Dr. Date 5/27/2015

Dr. Date

Dr. Date,
 
I’ve been seeing this awesome girl for more than two months now. Our relationship is healthy, and we see each other a good amount during the week. Basically, I see her as my girlfriend, and she told me she isn’t interested in seeing other people. However, there is one thing that drives me nuts: I feel like I am losing control of my emotions whenever she isn’t around. Never before have I felt like the needy one in the relationship. I’m well aware of how to block those emotions when we are together, and I know not to dive into my feelings, but when we aren’t together I sometimes question myself about how much she really is invested in our relationship, which I know is wrong to do. 

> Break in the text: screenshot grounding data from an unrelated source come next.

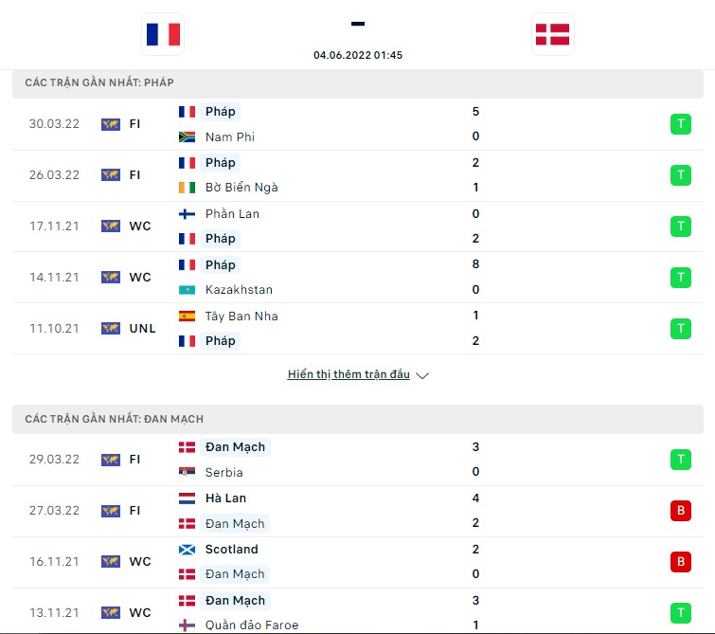Screen dimensions: 715x634
Task: Click the France flag logo at top
Action: click(163, 34)
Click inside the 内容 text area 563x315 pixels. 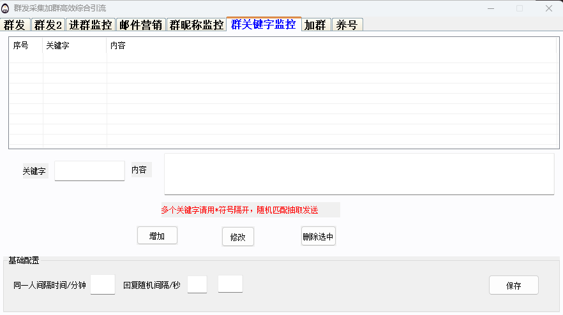point(359,173)
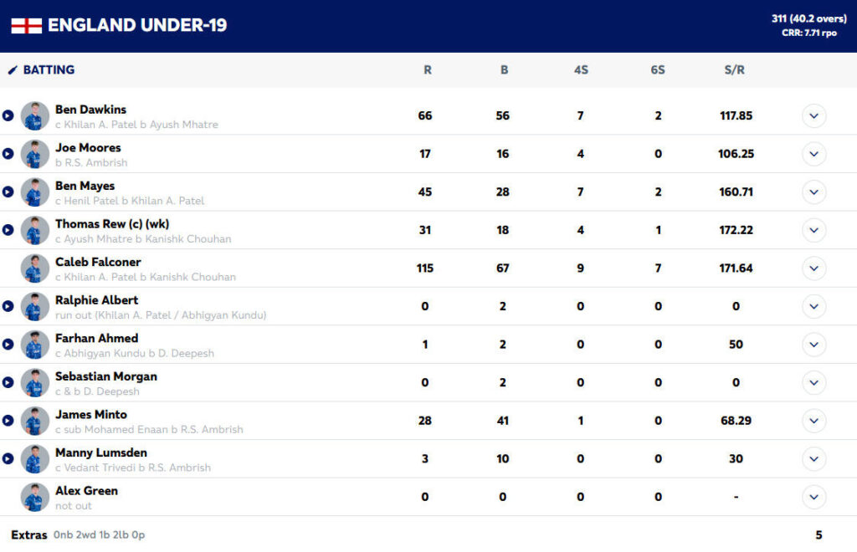Click the play icon beside Ben Dawkins
Viewport: 857px width, 552px height.
8,116
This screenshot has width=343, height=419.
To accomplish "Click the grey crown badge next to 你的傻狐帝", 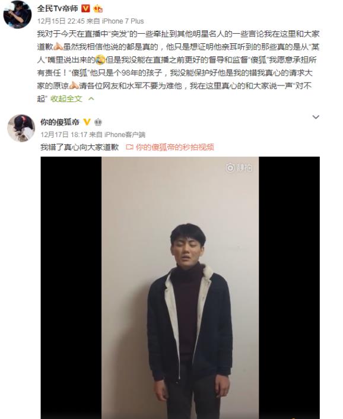I will pyautogui.click(x=99, y=122).
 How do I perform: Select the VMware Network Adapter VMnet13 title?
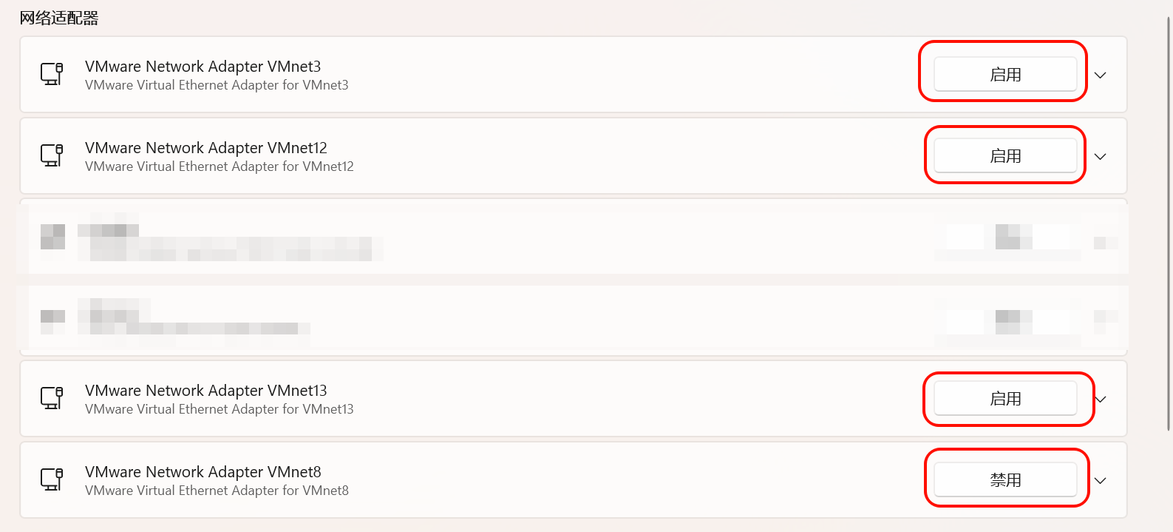(x=205, y=390)
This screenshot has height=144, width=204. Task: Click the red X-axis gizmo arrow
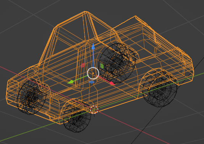tap(112, 83)
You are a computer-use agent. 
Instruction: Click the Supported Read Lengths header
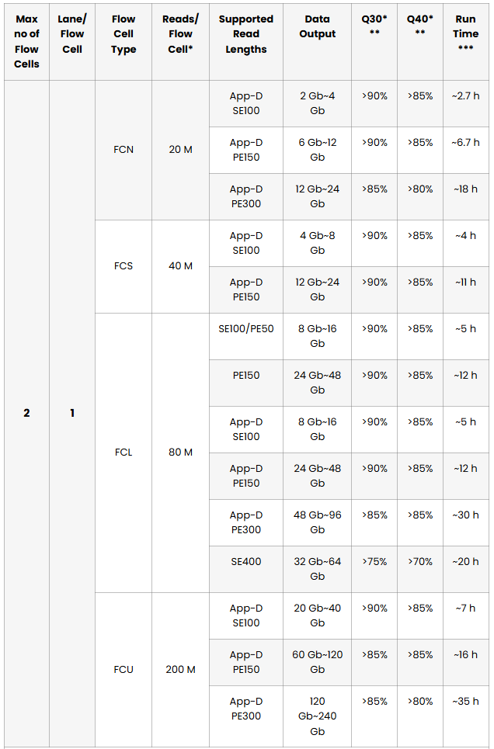245,42
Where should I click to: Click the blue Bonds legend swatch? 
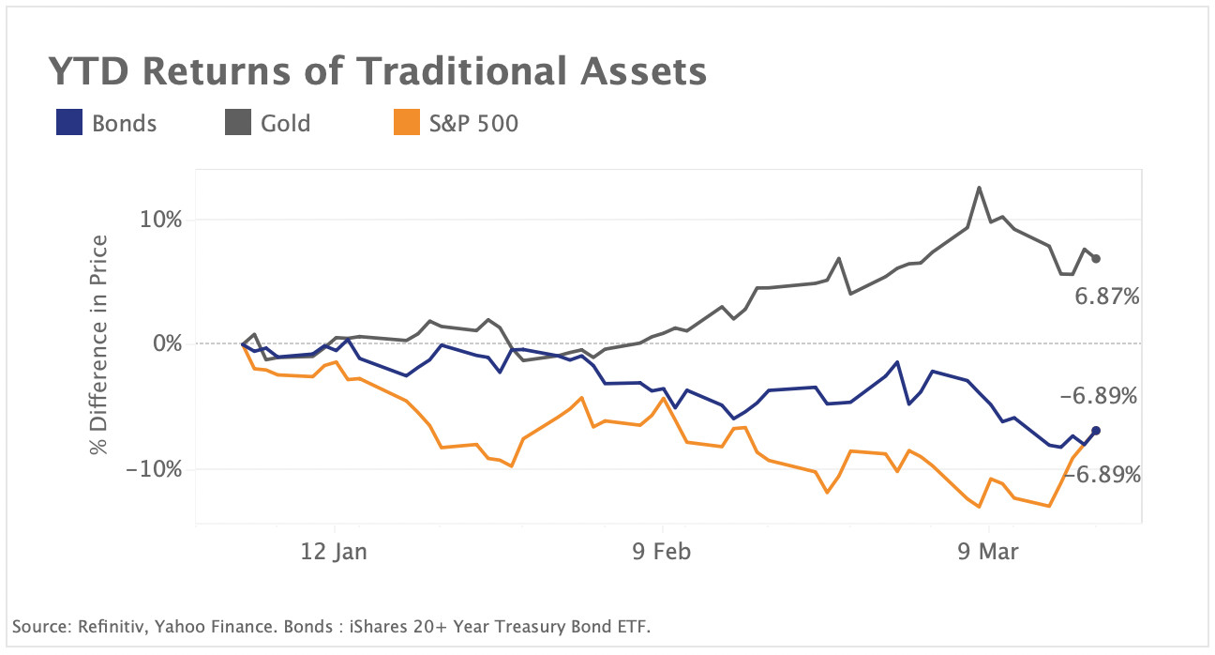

My question is: How do I teach myself to not care so much about this relationship when she is one of the only things on my mind? I care a lot for her, yet I fear that my caring might end up pushing her away. Before you go saying, “Get some better hobbies and friends to see,” I have plenty of both, especially with summer basically here. I’m beginning to really, really like this girl — I only worry that I might do something that is too eager and that, for now, I’ve lost any true holding power in the relationship. How can I gain the power back and feel like I am more in control without being distant or non-responsive to her? 
 
—Feeling Kind of Like a Wuss
 
 
Dear Melissa,
 
It’s important to remember that, as you noted, this relationship is not your entire life. While you may be obsessing over this at the moment, come on — most people on this earth are obsessing over something at any given moment, so just keep your feelings within a wider perspective. Now, when it comes to how you can “gain the power back,” I don’t think that a relationship should ever be viewed under such terms. That’s also true when it comes to being “in control” of the relationship. You have to stop thinking in those terms if you ever want to be in a sincerely loving relationship. It’s toxic, and I think that mindset is exactly why you feel uncomfortable at the moment. You’re gonna care as much as you’re gonna care, but if that affection doesn’t have objectives like gaining control or establishing power, well then it can just be what it is — a beautiful thing.
 
—Dr. Date
 
 
Dr. Date,
 
There’s this girl I like whom I want to ask out, but I don’t know how to make the move without it being completely awkward. We’ve hung out a few times — mostly as friends — but we haven’t talked since finals. Now, I found out we’re working at the same place over the summer, and I can’t decide whether that’s a good or bad thing for me. I mean, it’ll make it easier to chat her up, but what if I ask her out and then it doesn’t work? It’ll be weird to still see her at work all the time, right? What should I do next? 
 
—Trying My Best
 
Dear Melissa,
 
I know a thing or two about hooking up with a coworker and then not wanting to show your face for a week, but you have to go ahead and do it anyway, because, you know, it’s work — not Chad’s house, but I still think that if you really like her and she seems to like you, you should just go for it. We get an iteration of this question a lot here at Dr. Date HQ: How can I ask this person out without it being awkward? Well, here’s a quick checklist: 1. Watch the critically acclaimed 2002 Paul Thomas Anderson-directed romantic comedy, “Punch-Drunk Love,” together. Afterwards, you will  both be in an emotionally open position, and the other person will probably be a lot more open to accepting the inherent emotional vulnerability required in asking someone out. So even if they say no, they’ll empathize with you, and it won’t be that bad. 2. If you can’t watch “Punch-Drunk Love” for whatever reason, then just simply ask them out for drinks or coffee, and if that goes well see if they want to go out on a date-date afterwards. 3. Make sure that you honestly think they might like you at least a good bit before you ask them out. 4. As long as you’re respectful, just go for it, buddy!